The artist was born in Port Arthur, Texas, in 1925, and spearheaded a style called the Combines in the 1950s.

The style incorporated aspects of painting and sculpture, and Rauschenberg eventually moved on to include objects such as a stuffed eagle or goat and street signs. He became one of the most influential artists reacting against abstract expressionism.

In the 1960s, he responded to the work of his pop art contemporaries - including Andy Warhol - by incorporating up to the minute photographed images in his works, including pictures of John F Kennedy.

Rauschenberg began silk-screen painting and embarked on a period of more collaborative projects including performance art, choreography, set design and art and technology combinations.

Among his most famous works was Bed, created after he woke up in the mood to paint but had no money for a canvas.

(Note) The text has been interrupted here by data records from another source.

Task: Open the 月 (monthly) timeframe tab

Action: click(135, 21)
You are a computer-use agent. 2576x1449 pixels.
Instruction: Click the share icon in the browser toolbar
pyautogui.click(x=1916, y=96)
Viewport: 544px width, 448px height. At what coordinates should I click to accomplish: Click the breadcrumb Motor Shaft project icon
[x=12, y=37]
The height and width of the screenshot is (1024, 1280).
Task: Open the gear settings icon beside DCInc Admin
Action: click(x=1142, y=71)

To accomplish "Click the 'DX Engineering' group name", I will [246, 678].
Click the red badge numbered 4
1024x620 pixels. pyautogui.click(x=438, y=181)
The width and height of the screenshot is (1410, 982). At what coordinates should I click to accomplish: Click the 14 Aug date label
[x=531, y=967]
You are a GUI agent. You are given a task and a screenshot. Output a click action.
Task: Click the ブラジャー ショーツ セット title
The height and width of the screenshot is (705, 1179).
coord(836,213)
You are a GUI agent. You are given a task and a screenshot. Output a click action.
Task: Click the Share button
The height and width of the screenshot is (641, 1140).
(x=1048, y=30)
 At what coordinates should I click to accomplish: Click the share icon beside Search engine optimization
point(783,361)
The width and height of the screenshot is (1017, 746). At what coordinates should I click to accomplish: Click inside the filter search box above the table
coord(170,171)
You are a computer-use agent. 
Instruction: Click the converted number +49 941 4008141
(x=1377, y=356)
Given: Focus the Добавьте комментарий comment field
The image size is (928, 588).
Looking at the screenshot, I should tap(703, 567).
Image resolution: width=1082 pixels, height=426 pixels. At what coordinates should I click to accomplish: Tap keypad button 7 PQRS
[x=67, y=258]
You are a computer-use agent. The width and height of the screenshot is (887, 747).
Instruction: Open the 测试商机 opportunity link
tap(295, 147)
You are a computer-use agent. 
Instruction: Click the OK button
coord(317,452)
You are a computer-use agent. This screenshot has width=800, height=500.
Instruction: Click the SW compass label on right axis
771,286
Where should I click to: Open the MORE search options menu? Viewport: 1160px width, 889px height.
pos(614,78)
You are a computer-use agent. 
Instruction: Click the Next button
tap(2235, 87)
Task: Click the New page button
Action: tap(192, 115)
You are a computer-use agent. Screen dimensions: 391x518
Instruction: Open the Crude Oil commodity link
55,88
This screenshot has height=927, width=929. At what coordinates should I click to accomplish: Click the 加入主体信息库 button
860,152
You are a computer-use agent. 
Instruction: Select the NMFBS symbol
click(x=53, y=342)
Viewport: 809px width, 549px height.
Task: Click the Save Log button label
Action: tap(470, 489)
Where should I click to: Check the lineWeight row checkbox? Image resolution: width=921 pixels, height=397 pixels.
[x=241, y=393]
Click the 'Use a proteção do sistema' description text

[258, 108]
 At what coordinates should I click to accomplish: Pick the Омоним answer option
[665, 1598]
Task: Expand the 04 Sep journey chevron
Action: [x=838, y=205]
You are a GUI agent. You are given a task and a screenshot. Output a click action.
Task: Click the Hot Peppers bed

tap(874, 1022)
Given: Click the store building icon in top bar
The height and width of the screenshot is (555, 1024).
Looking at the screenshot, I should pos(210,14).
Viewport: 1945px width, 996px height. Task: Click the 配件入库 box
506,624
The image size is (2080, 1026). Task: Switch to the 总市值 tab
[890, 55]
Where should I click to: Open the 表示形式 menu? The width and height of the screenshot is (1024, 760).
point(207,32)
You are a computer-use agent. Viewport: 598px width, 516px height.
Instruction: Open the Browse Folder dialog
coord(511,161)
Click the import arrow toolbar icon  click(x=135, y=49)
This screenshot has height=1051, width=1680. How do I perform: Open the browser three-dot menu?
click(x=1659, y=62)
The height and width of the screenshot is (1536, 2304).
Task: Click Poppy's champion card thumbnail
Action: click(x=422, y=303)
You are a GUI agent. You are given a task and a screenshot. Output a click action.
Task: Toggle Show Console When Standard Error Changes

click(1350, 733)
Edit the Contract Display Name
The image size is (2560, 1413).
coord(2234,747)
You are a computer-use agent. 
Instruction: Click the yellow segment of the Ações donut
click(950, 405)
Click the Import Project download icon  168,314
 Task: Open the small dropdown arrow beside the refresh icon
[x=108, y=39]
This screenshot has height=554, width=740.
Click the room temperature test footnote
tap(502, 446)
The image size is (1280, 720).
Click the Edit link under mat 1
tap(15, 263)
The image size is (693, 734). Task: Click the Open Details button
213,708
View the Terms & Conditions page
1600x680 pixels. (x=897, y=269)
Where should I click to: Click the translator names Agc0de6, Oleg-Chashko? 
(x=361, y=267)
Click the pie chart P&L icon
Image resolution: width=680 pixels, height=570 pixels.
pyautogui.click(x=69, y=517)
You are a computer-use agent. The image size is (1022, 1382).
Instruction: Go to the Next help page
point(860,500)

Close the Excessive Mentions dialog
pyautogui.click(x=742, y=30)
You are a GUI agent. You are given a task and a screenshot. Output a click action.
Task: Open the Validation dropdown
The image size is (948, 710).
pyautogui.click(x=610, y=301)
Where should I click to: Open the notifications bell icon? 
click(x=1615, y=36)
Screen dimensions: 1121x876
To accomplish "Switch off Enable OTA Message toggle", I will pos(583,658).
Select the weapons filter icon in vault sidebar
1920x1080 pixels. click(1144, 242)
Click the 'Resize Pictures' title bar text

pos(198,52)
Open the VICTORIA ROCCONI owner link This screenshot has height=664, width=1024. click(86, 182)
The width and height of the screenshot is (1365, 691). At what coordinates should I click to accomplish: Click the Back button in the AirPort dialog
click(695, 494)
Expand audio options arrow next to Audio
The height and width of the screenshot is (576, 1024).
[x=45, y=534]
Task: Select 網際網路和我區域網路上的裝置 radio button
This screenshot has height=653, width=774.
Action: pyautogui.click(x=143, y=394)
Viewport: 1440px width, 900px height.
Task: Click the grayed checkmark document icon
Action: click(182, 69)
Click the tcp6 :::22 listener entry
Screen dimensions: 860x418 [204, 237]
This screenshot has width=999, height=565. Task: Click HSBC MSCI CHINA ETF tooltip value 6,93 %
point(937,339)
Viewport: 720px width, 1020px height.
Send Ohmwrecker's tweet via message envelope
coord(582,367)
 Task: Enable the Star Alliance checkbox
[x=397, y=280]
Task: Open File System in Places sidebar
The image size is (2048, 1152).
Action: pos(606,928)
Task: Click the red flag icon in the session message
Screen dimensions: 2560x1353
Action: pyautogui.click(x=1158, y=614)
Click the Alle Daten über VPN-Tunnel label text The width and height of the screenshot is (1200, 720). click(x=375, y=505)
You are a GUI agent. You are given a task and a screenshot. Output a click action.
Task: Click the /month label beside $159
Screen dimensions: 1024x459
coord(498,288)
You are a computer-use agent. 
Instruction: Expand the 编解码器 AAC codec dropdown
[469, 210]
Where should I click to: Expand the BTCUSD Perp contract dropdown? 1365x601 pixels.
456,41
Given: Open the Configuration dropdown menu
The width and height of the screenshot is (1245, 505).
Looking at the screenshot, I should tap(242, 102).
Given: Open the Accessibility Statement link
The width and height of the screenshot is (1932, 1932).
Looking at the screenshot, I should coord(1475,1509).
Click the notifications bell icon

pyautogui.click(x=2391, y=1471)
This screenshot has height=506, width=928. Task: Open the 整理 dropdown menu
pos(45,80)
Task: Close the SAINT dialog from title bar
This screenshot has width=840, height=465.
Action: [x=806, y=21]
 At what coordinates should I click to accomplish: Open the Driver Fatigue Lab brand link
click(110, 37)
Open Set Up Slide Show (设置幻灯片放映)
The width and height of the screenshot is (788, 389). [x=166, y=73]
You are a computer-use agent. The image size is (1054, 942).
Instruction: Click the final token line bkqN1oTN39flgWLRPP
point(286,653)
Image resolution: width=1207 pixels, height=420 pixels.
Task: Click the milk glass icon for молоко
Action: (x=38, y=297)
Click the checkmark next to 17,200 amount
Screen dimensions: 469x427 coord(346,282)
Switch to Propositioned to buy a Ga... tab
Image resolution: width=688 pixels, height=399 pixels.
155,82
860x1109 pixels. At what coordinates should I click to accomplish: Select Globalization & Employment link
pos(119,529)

His solution was to take the quilt off his bed and use paint, toothpaste and fingernail polish.

In 1970, he established a permanent studio on Captiva island, off Florida's Gulf coast, where he made his home.

He demonstrated the diversity of his work when he won a Grammy Award in 1984 for best album package for the Talking Heads album Speaking in Tongues.

"I'm curious," he said in 1997, in one of the few interviews he granted in his later years. "It's very rewarding. I'm still discovering things every day."

Rauschenberg's more than 50 years in art produced a varied and prolific collection that that filled both Manhattan locations of the Solomon R Guggenheim Museum during a 1998 retrospective.

The Time magazine art critic, Robert Hughes, called Rauschenberg "a protean genius who showed America that all of life could be open to art ... he had a bigness of soul and a richness of temperament that recalled Walt Whitman".